= YOUR GOAL =
Using the records provided below, locate and copy each line that contains the word "every".

= GIVEN DATA =
━━━━━━━━━━━━━━━━━━━━

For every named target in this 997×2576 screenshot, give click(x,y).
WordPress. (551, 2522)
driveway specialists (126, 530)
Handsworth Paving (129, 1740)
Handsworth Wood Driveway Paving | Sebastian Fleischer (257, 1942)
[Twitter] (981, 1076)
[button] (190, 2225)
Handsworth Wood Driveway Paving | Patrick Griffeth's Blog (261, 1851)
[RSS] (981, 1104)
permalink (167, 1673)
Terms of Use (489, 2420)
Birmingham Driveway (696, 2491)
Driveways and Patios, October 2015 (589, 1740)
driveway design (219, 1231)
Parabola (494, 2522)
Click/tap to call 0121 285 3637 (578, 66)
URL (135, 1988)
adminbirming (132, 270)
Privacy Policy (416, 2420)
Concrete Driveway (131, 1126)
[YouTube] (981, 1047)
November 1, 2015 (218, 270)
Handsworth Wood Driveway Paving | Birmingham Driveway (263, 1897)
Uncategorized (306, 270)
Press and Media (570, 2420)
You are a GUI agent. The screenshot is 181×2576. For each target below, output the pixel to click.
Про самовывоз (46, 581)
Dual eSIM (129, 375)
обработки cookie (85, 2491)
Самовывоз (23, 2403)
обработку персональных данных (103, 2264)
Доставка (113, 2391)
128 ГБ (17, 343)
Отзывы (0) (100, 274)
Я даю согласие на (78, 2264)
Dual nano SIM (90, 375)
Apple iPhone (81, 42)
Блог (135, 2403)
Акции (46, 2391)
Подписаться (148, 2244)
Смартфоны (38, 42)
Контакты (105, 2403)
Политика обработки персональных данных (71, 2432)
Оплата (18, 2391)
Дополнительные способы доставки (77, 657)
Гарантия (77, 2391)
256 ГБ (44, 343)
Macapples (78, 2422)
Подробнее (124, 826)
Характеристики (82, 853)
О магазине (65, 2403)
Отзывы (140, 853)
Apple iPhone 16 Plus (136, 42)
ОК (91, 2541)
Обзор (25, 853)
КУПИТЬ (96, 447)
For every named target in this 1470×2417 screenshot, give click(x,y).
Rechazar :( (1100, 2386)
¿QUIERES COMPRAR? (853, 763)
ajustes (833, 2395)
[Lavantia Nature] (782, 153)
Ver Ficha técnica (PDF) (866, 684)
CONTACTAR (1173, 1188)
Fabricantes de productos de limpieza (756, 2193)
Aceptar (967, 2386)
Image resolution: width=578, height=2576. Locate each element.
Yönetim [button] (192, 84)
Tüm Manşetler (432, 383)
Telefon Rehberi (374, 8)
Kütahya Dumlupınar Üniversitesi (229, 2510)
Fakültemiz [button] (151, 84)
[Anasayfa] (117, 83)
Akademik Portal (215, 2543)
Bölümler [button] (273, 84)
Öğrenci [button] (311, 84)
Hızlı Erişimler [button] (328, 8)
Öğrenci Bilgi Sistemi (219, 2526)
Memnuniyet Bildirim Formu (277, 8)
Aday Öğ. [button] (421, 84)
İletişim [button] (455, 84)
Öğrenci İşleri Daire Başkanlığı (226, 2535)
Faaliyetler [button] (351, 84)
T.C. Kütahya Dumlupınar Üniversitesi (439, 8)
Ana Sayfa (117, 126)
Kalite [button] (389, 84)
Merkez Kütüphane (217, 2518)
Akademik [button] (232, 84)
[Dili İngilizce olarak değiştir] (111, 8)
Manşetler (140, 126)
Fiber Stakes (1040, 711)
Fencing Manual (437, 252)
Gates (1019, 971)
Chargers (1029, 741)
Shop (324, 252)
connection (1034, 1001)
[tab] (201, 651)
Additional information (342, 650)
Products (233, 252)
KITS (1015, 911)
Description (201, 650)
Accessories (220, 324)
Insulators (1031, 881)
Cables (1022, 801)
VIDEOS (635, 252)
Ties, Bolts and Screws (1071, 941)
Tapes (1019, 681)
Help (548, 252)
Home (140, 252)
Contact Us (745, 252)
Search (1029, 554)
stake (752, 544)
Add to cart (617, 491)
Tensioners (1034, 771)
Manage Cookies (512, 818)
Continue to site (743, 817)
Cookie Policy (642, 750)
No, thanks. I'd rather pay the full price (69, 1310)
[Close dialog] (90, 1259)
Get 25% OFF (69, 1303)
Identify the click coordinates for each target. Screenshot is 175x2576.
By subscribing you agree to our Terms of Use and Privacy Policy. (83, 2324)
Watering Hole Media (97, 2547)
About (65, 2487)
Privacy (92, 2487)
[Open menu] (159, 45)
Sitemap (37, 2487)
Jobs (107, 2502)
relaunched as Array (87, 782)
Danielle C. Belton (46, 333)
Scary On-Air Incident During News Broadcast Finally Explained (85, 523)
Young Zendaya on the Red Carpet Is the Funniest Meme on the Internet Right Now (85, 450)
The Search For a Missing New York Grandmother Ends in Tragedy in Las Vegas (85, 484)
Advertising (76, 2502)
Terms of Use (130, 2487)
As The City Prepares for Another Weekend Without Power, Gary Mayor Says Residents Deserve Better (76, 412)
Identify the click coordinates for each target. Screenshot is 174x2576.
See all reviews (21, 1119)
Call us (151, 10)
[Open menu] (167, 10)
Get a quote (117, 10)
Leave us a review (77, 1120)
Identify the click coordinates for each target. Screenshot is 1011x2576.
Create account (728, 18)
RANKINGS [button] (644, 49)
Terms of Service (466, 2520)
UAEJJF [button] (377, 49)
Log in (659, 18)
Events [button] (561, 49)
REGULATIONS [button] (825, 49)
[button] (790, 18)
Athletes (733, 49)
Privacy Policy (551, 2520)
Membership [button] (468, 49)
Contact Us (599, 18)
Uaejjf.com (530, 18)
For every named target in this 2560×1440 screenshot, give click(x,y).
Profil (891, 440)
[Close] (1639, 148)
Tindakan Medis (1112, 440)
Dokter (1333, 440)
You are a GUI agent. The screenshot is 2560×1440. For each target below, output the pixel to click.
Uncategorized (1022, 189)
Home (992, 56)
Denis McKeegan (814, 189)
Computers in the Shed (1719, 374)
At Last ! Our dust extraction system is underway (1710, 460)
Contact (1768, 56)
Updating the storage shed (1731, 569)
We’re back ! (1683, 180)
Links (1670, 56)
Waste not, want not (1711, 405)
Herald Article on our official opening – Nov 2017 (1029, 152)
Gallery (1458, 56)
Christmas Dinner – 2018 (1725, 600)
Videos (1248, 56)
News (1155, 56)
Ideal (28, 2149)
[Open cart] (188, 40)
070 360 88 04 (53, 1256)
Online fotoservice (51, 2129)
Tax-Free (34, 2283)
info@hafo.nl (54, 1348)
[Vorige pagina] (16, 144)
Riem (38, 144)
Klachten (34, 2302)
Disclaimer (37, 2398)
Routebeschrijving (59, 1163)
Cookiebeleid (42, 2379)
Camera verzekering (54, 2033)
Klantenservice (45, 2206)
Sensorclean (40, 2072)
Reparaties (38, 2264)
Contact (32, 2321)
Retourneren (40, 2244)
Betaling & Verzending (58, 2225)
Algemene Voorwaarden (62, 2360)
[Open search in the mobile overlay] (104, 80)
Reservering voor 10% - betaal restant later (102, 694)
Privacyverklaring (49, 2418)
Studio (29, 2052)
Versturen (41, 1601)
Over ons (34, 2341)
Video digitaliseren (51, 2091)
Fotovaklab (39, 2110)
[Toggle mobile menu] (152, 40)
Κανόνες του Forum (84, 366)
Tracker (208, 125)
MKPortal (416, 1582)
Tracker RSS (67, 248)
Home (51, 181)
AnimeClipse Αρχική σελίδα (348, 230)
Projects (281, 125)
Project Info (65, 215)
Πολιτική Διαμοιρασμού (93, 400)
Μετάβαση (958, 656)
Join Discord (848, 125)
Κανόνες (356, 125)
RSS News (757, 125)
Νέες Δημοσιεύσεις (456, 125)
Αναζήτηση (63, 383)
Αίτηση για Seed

━━━━━━━━━━━━━━━━━━━━

= TASK SOLUTION =
For every named target in this 997×2576 screenshot, give click(x,y).
For every named target in this 1470×2417 screenshot, give click(x,y).
For every named target in this 2560×1440 screenshot, give click(x,y).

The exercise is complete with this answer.